- Source -
————

Christy Moore – Viva La Quinta Brigada

Ten years before folk singer Christy Moore saw the light of morning, the Irish Socialist Volunteers were fighting in Spain. Moore wrote this song as an ode to their struggle but mistakenly pronounced the Spanish ‘quince’ as ‘quinta’. The Irish volunteers actually fought in the XV International Brigade. Poetic licence aside it is still a good song.

Verses one and two honour the Irish volunteers who fought against the fascists in Spain.  Frank Ryan of the IRA was their leader.

Verse three features the fascists. I admire Moore for mentioning this. Ryan’s nemesis Eoin O’Duffy was a Free Stater in the Irish Civil War and leader of the fascist ‘Blueshirts’. He rallied 700 Irishmen to fight for Franco out of Catholic solidarity. Only 277 fought in the International Brigades.

The final verse is name dropping. While it may seem tedious, one must remember these were real men who fought another people’s war out of ideological conviction. The utterance of their names bears weight.

————

- Data segment -
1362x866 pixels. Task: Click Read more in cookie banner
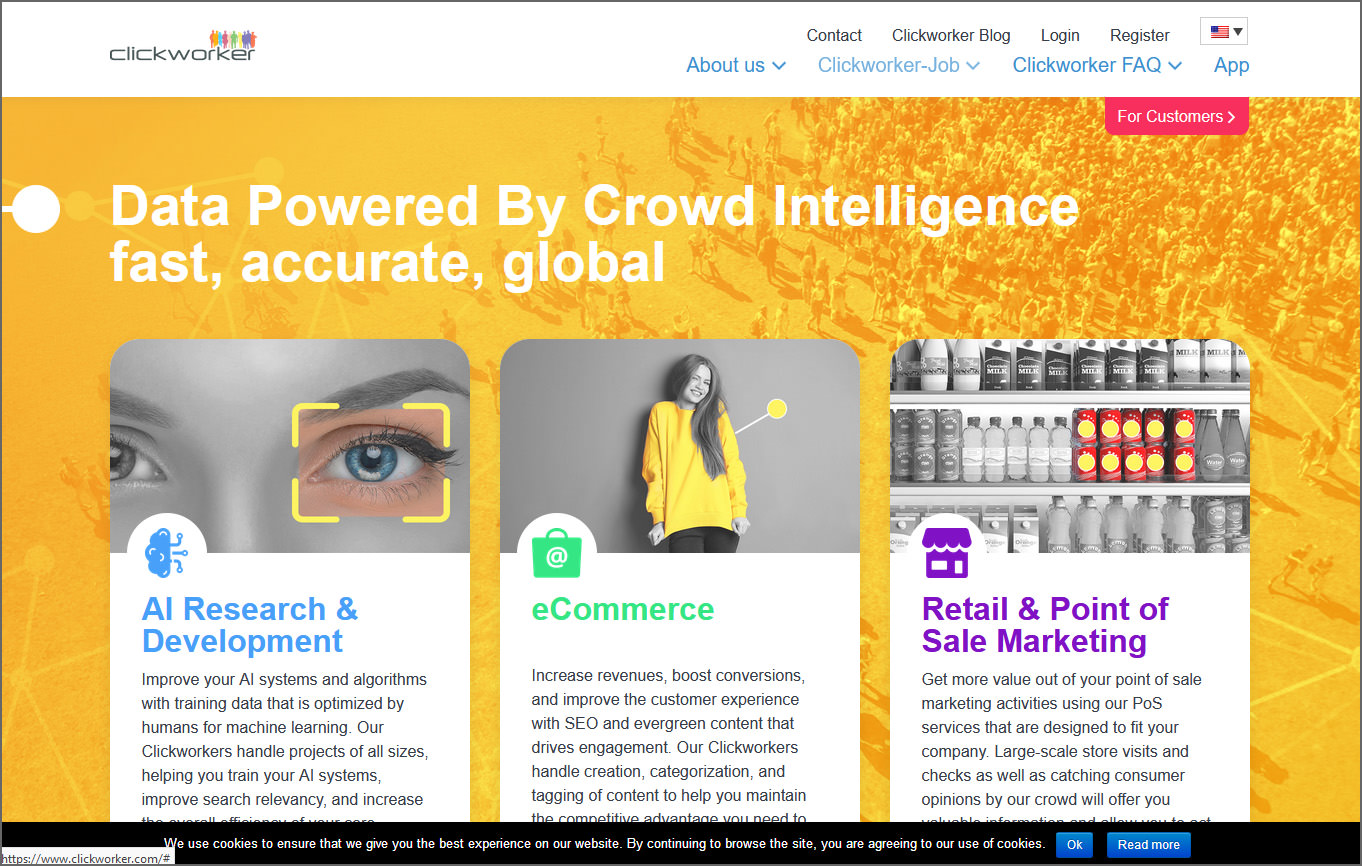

————

- Task prompt -
Write the next part of the commentary on Christy Moore's song "Viva La Quinta Brigada," picking up right after its last sentence. The listing above plays no part in this.

- Answer to this exercise -
Lyrics:

Ten years before I saw the light of morning
A comradeship of heroes was laid
From every corner of the world came sailing
The Fifth International Brigade

They came to stand beside the Spanish people
To try and stem the rising fascist tide
Franco’s allies were the powerful and wealthy
Frank Ryan’s men came from the other side

Even the olives were bleeding
As the battle for Madrid it thundered on
Truth and love against the force of evil
Brotherhood against the fascist clan

Viva la Quinta Brigada
“No Pasaran”, the pledge that made them fight
“Adelante” is the cry around the hillside
Let us all remember them tonight

Bob Hilliard was a Church of Ireland pastor
Form Killarney across the Pyrenees he came
From Derry came a brave young Christian Brother
Side by side they fought and died in Spain

Tommy Woods age seventeen died in Cordoba
With Na Fianna he learned to hold his gun
From Dublin to the Villa del Rio
Where he fought and died beneath the blazing sun

Viva la Quinta Brigada
“No Pasaran”, the pledge that made them fight
“Adelante” is the cry around the hillside
Let us all remember them tonight

Many Irishmen heard the call of Franco
Joined Hitler and Mussolini too
Propaganda from the pulpit and newspapers
Helped O’Duffy to enlist his crew

The word came from Maynooth, “support the Nazis”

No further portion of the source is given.